* To do
An exact repeat is needed of the lines from the one with "Go back with the Previous button" through the last line of the data below. Please omit the pictures.

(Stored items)
------------------------------------

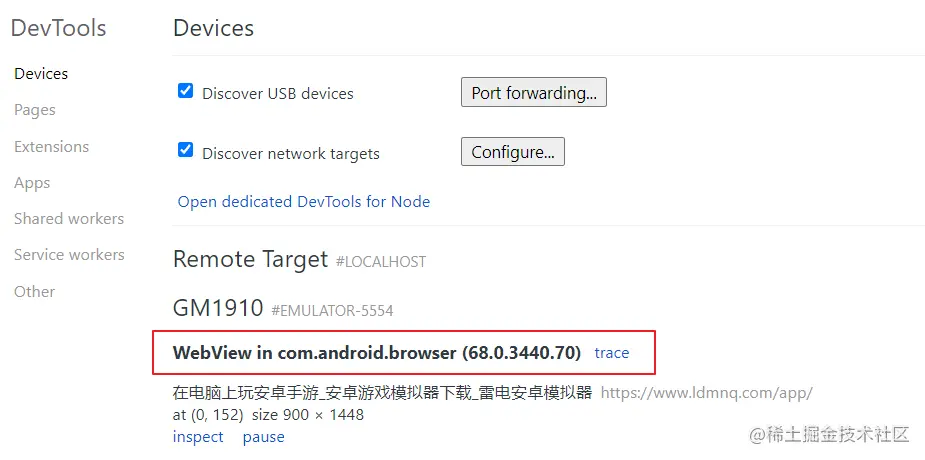
Task: Open the Extensions section
Action: [51, 146]
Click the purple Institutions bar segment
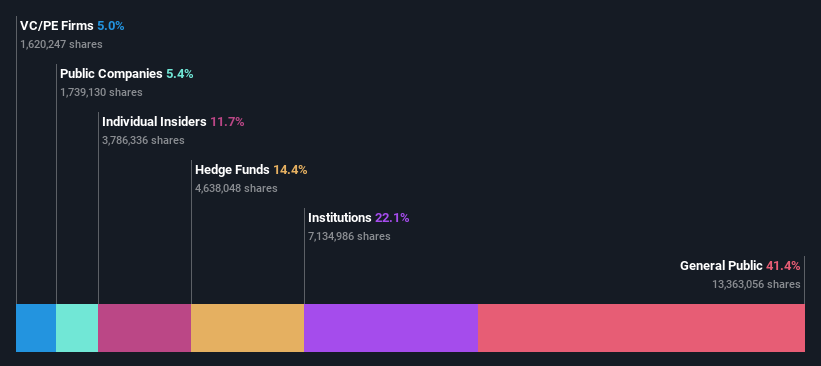 tap(391, 328)
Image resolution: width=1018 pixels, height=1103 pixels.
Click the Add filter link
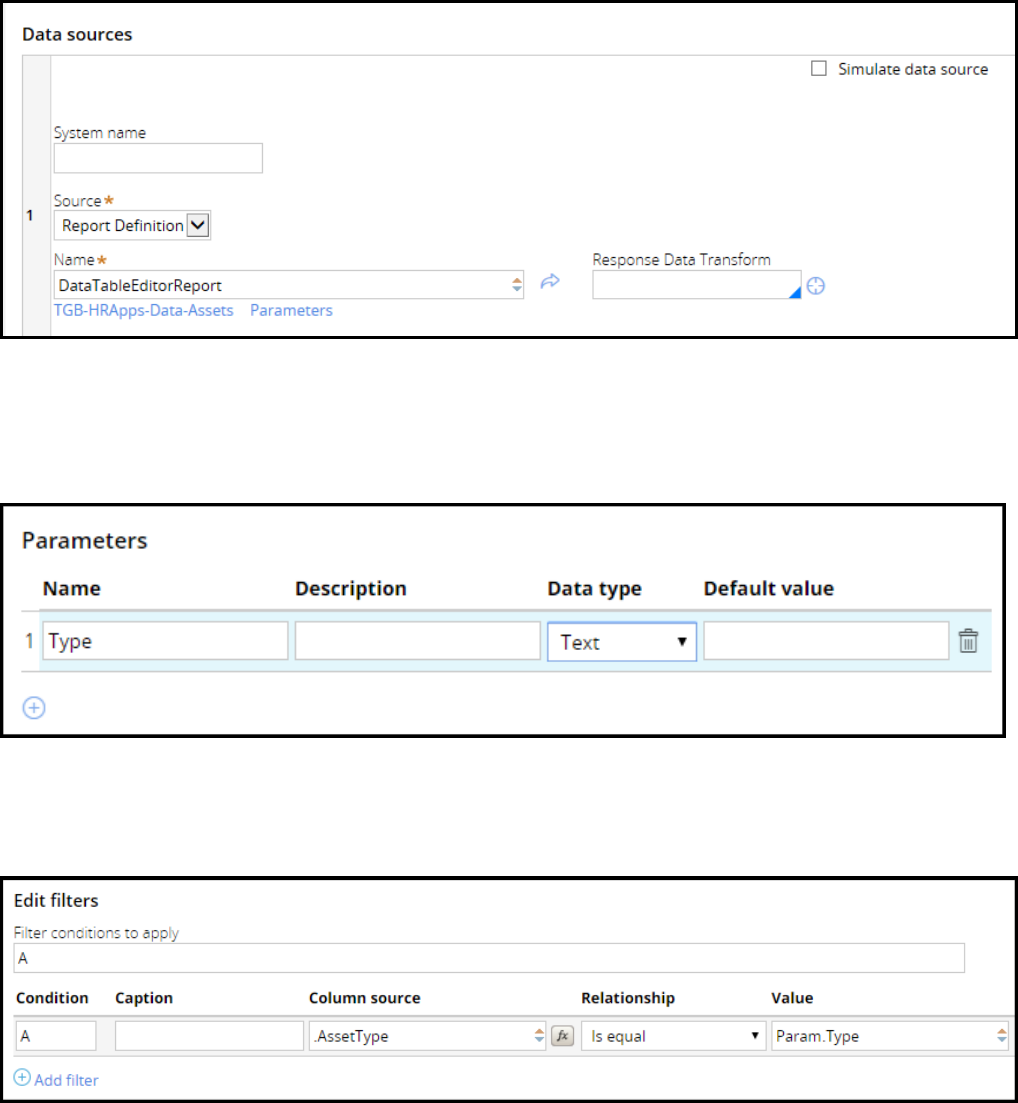(66, 1080)
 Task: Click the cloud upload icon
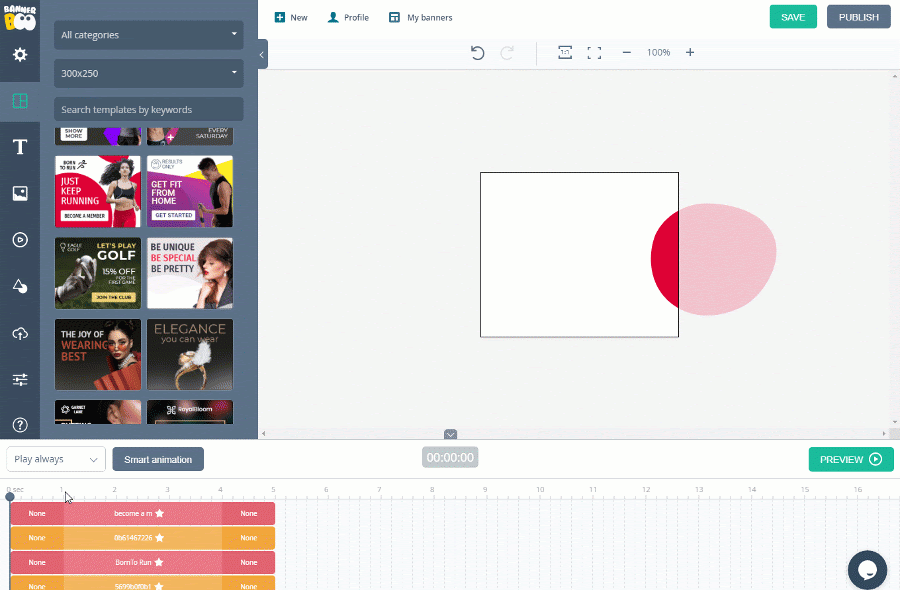tap(20, 333)

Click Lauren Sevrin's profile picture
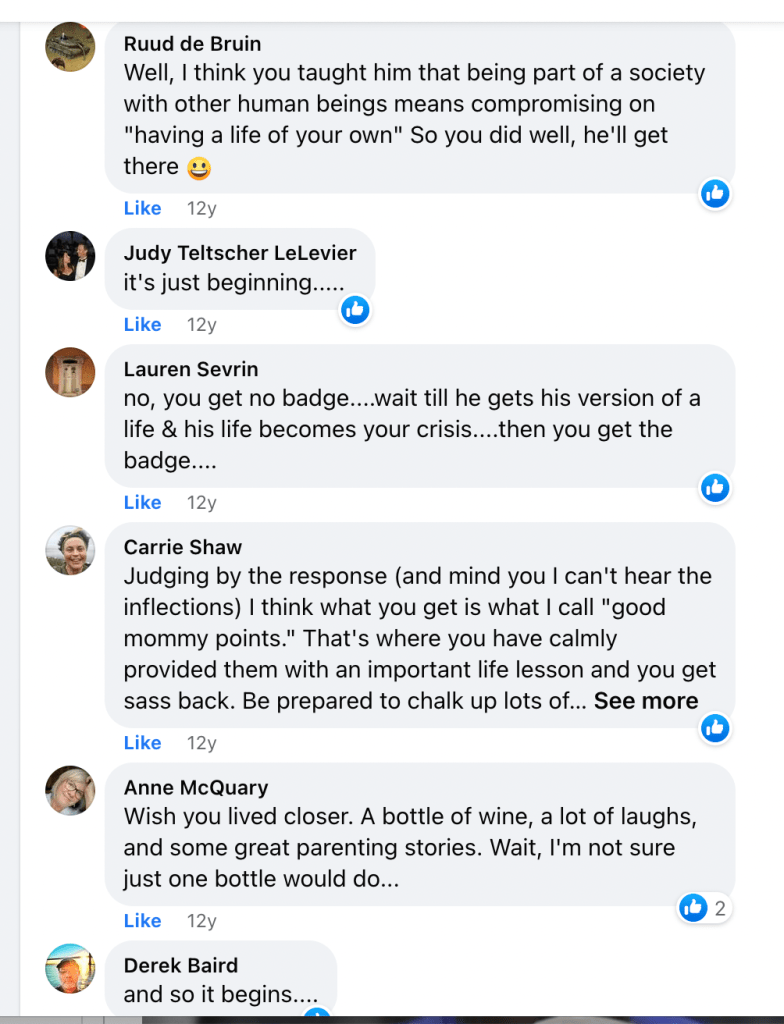point(70,373)
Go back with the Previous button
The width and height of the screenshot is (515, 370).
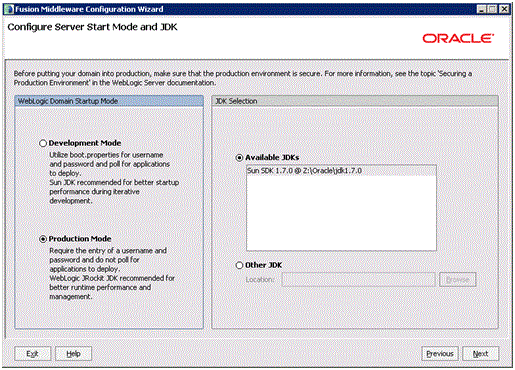point(440,354)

------------------------------------

* Written answer
Go back with the Previous button
The width and height of the screenshot is (515, 370).
point(440,354)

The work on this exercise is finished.